The FDA’s Guidance for Industry-Establishing Pregnancy Exposure Registries advises on good practice for designing a pregnancy registry with a description of research methods and elements to be addressed. The Systematic overview of data sources for Drug Safety in pregnancy research provides an inventory of pregnancy exposure registries and alternative data sources on safety of prenatal drug exposure and discusses their strengths and limitations. Example of population-based registers allowing to assess outcome of drug exposure during pregnancy are the European network of registries for the epidemiologic surveillance of congenital anomalies EUROCAT, and the pan-Nordic registries which record drug use during pregnancy as illustrated in Selective serotonin reuptake inhibitors and venlafaxine in early pregnancy and risk of birth defects: population based cohort study and sibling design (BMJ 2015;350:h1798).
For paediatric populations, specific and detailed information as neonatal age (e.g. in days, not just in years), pharmacokinetic parameters and organ maturation need to be considered and is usually missing from the classical datasources, therefore paediatric specific registries are important. The CHMP Guideline on Conduct of Pharmacovigilance for Medicines Used by the Paediatric Population provides further relevant information. An example of registry which focuses on paediatric patients is Pharmachild, which captures children with juvenile idiopathic arthritis undergoing treatment with methotrexate or biologic agents.
Annex 1 of Module VIII of the Good pharmacovigilance practice provides guidance on use of patient registries for regulatory purpose. It emphasises that the choice of the registry population and the design of the registry should be driven by its objective(s) in terms of outcomes to be measured and analyses and comparisons to be performed. As existing disease registries gather insights into the natural history and clinical aspects of diseases and allow comparison of outcomes between different treatments prescribed for the same indication, they are generally preferred to product registries for regulatory purposes. Module VIII also acknowledges that, due to their observational nature, registries should not normally be used to demonstrate efficacy in real world setting, although in some cases (such as rare disease, rare exposure or special population), they may be the only opportunity to provide insight into effectiveness of a medicinal product.
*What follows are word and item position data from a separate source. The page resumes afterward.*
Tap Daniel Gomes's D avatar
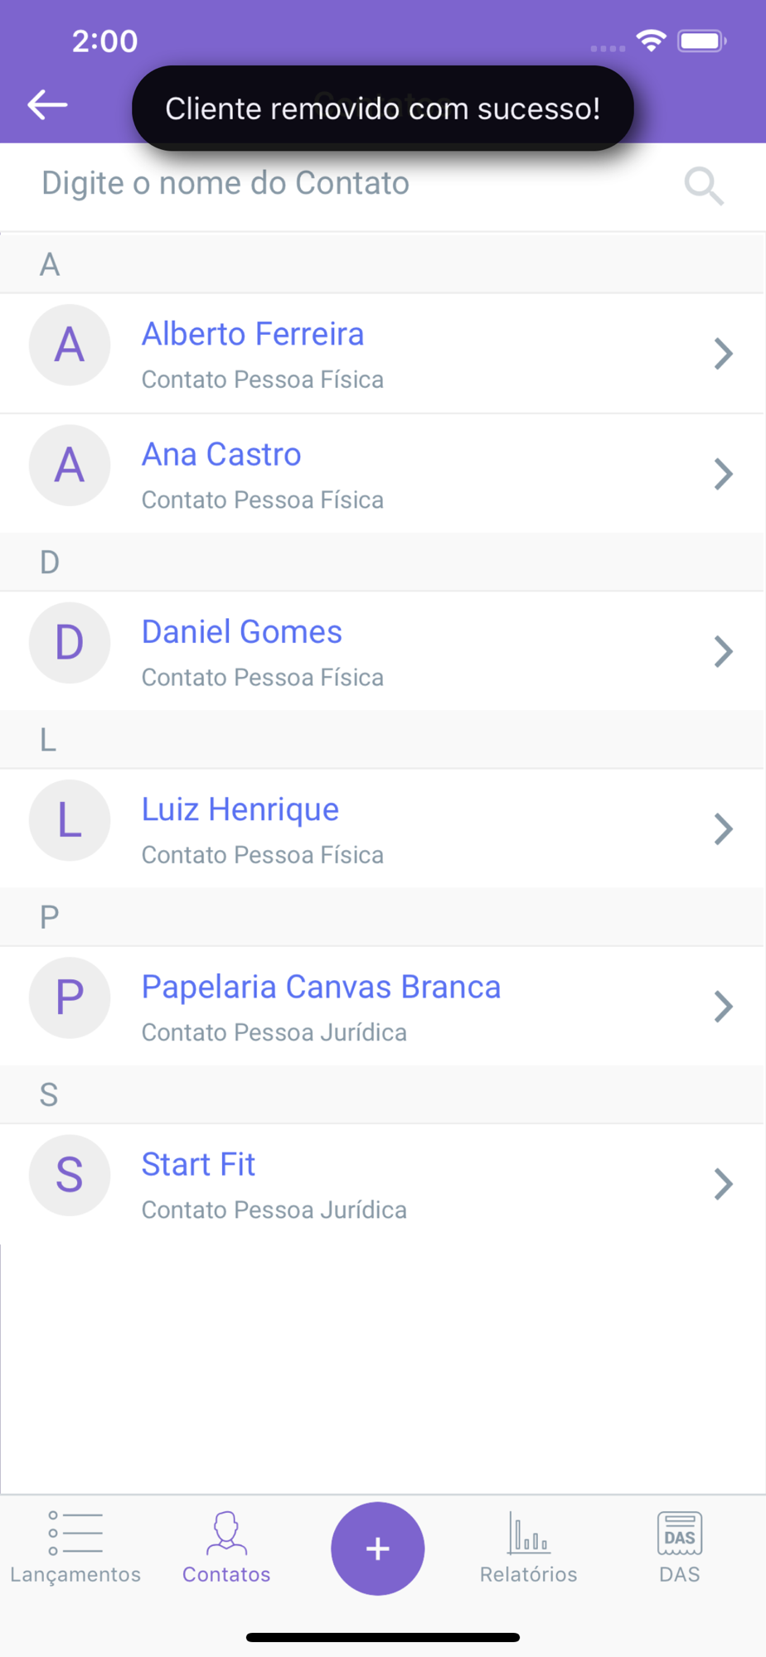The image size is (766, 1657). [x=70, y=643]
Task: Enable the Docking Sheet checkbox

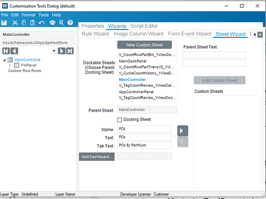Action: point(120,120)
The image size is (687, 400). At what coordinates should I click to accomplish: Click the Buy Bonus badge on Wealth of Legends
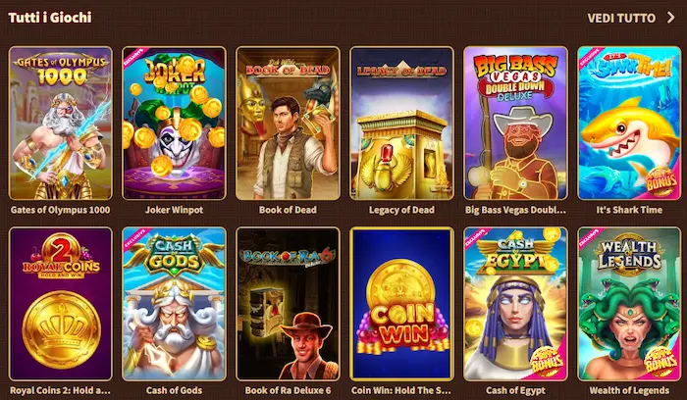(661, 362)
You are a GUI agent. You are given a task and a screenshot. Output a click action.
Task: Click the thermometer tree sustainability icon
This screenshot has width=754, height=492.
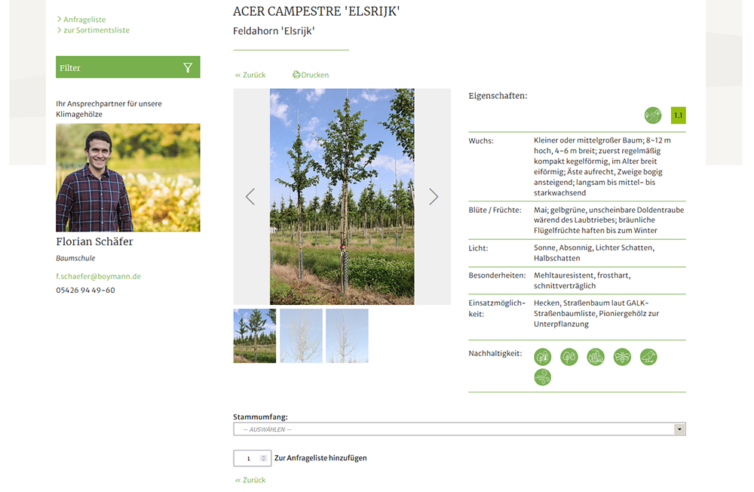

On the other hand, when efficacy has been demonstrated in randomised clinical trials (RCTs), registries may be useful to study effectiveness in heterogeneous populations and effect modifiers, such as doses that have been prescribed by physicians and that may differ from those used in RCTs, patient sub-groups defined by variables such as age, co-morbidities, use of concomitant medication or genetic factors, or factors related to a defined country or healthcare system that might influence effectiveness.
Incorporating data from clinical practice into the drug development process is a growing interest from health technology assessment (HTA) bodies and payers since reimbursement decisions can benefit from better estimation and prediction of effectiveness of treatments at the time of product launch. An example of where registries can provide clinical practice data is the building of predictive models that incorporate data from both RCTs and registries to bridge the efficacy-effectiveness gap, i.e. to generalise results observed in RCTs to a real-world setting. Collecting relevant HTA data in early development and planning post-authorisation data collection may therefore support rapid relative effectiveness assessment and decision-making on drug pricing and reimbursement. In this context, the EUnetHTA Joint Action 3 project has issued guidelines for the definition of the research questions and the choice of data sources and methodology that will support the generation of post-launch evidence.